_Task to carry out_
On how many lines of the records below does the string "will" appear? Reply with only the number.
- Opening Delimiter -
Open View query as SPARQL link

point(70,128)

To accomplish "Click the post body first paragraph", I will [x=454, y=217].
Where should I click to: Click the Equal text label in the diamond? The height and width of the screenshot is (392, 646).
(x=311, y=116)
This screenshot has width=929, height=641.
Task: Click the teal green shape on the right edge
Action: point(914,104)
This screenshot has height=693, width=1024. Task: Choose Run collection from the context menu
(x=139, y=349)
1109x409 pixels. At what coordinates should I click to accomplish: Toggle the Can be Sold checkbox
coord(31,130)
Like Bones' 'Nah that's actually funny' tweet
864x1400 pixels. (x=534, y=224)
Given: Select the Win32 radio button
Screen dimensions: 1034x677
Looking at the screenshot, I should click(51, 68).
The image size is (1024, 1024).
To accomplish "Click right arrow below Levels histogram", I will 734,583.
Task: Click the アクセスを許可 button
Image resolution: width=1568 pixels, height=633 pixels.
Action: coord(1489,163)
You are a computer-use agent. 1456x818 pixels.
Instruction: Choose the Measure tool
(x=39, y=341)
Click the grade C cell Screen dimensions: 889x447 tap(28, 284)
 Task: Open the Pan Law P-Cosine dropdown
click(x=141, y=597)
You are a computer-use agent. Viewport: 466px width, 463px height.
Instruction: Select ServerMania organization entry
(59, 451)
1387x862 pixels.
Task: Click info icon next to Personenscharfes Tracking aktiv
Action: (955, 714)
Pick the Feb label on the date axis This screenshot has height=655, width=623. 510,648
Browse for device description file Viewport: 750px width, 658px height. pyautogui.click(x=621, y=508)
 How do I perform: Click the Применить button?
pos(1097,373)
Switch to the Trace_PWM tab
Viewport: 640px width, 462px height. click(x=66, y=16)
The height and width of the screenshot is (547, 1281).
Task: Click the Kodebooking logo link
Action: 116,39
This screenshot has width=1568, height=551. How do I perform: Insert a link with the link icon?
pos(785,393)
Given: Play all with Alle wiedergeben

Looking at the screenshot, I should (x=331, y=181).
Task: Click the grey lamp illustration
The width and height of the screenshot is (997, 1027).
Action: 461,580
- Closing Delimiter -
_Task response_
2